The advantages of an ePPO Plan are:
- No claim forms.
- Each family member can have a different dentist.
- Predictable out-of-pocket costs based on a fee schedule.
- Like an HMO, you must use a dentist in the network for services to be covered.
AFSPA offers a dental plan designed specifically for the needs of members living outside of the U.S. Cigna International is an indemnity plan that allows coverage for any licensed dentist both overseas and stateside. Some highlights are:
- Multi-lingual Customer Service 24 hours/day, 365 days a year.
- Language assistance with over 140 languages.
- Referrals to qualified/screened dentists worldwide.
- Direct payment to providers in foreign currencies.
- Direct Deposit into your U.S. or overseas bank account.
- Claims processed in 10 business days.
Coverage for implants and cosmetic surgery may or may not be covered under your particular plan. Before scheduling these services, please confirm coverage with your dental carrier. Pre-approval may be required even when the particular service is a covered service.
Due to security and concerns for protecting your privacy, ALL Direct Debit enrollments/changes will be handled through the AFSPA Member Portal.

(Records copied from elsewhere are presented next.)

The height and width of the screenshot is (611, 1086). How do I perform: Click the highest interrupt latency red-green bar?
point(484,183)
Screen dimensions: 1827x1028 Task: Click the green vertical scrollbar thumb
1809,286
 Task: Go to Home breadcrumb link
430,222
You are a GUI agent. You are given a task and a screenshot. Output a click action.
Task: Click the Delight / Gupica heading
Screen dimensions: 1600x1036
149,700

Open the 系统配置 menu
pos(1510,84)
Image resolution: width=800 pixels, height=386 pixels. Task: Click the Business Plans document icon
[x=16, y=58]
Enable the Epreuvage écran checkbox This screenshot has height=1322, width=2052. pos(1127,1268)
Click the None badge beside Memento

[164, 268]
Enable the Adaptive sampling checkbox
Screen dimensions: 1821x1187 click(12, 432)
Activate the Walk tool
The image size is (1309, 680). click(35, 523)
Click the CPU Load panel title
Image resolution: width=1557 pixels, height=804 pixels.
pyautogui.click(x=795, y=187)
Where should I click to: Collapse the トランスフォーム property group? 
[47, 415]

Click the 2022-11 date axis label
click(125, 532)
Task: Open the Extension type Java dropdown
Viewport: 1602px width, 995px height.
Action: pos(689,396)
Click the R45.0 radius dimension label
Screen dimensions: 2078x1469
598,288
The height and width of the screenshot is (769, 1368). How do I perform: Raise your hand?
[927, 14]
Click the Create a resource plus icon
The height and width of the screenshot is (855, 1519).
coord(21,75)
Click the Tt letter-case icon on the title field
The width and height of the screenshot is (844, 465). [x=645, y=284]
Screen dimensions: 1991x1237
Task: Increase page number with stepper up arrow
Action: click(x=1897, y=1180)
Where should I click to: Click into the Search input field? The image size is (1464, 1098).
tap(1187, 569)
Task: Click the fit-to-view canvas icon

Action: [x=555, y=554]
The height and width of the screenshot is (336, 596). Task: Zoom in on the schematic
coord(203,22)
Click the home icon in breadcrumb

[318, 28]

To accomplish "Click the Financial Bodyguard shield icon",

Three e-mails will be generated: (1) an e-mail containing a secure PDF of your signed enrollment for your records; (2) an acceptance e-mail from the AFSPA Accounting Team that your Direct Debit has been processed and accepted; and (3) an e-mail when the first debit has occurred from your bank account.
All changes made online to your Direct Debit will be confirmed via e-mail.
You can also use the edit button to change bank information quickly and immediately.
To cancel direct debit, send a request via email or our secure forms page and indicate the date on which direct debiting should be cancelled.